Information for parents of pupils in year 2, typically aged 7, about assessments in May.
Assessing pupil achievement and monitoring progress ‘without levels’
In September 2014, the National Curriculum 2014 became statutory. The curriculum sets out programmes of study for key subjects and says what children need to learn and when they should learn it from Year 1 to Year 6.
The Department for Education made changes to the National Curriculum which, for most children in Church Aston Infant School, came into place in September 2015.
As part of the reforms to the National Curriculum, the system of ‘levels’ that was used to report children’s attainment and progress has been removed. This is to give greater flexibility in the way that teachers plan and assess pupils’ learning. The programmes of study within the new National Curriculum set out expectations at the end of each key stage, and all maintained schools are free to develop a curriculum relevant to their pupils that teaches this content.
For year groups 1 and 2, a new grading system is now in place. The grading system that we are using divides the curriculum into learning steps. For each year group there are 3 steps - Entering, Developing and Secure. For example - Entering Year 1, Developing Year 1 and Secure Year 1.
If pupils are assessed as being on the typical step for their age at a particular time of year, e.g., Entering Y1 at the end of the autumn term, Developing Y1 at the end of the spring term and Secure Y1 at the end of the summer term in Year 1, they will be at a Good Level of Development (GLD). As a school, we have explored a number of formats from agencies and Local Authorities who were part of a pilot project for “Assessing without Levels”. From these we have developed a comprehensive framework based on the National Curriculum for assessing.
Pupils can be assessed as being on any step at any time regardless of their actual age. Some children may be working below the expected step and will have additional support to enable then to close the gap. Other children will be working above their expected step and will access teaching and learning opportunities to reflect this.

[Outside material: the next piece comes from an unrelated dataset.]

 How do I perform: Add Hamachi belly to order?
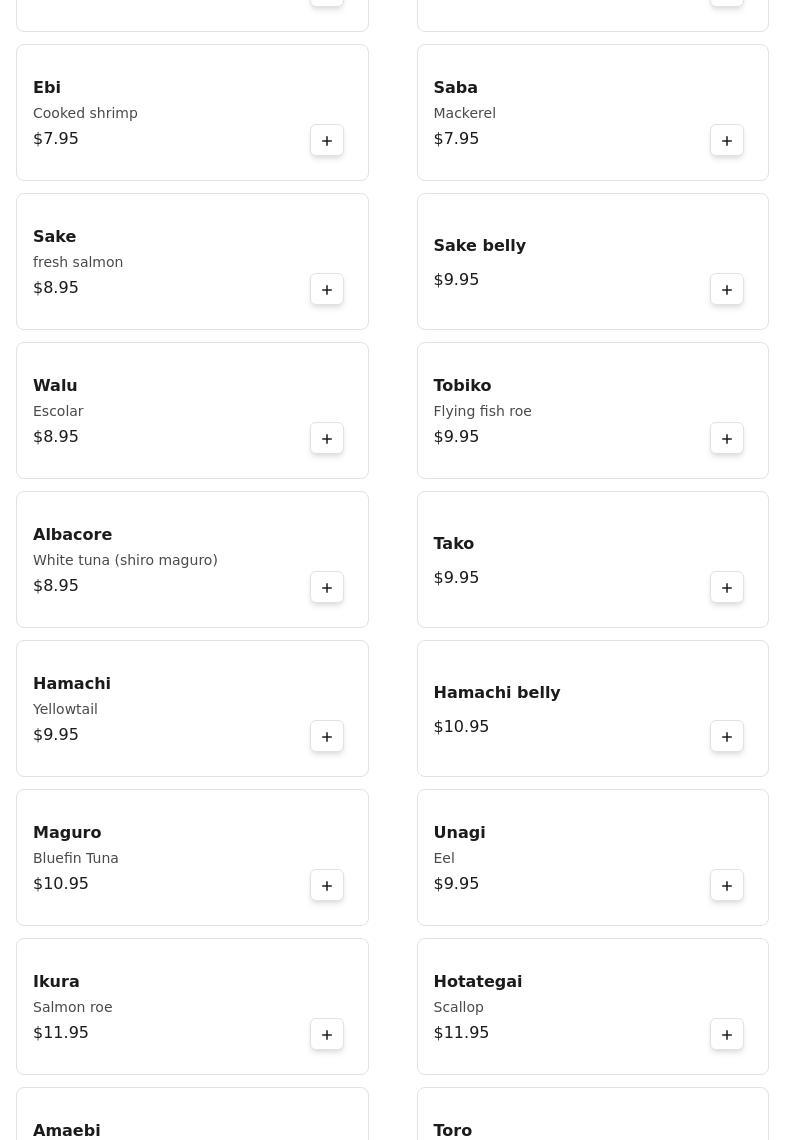tap(727, 737)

Over a period of one year we would expect that 85% of pupils to make at least 3 steps progress and at least 30% of pupils would move more than 3 steps in each year group.

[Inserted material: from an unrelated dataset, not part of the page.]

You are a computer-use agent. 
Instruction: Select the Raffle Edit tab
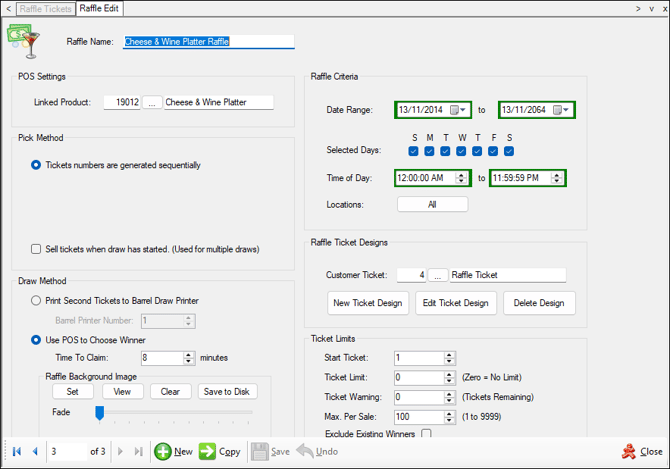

The first new Key Stage 1 tests in English and mathematics based on the new National Curriculum, will be given to pupils for the first time in the summer of 2016.
The stage your child is working at, the targets set for your child and what they need to do to achieve them are shared with parents on parents’ evening, in October and February. This information enables parents to have an understanding of where their child is in relation to national expectations and what their child needs to do next, to achieve the best possible outcomes for them.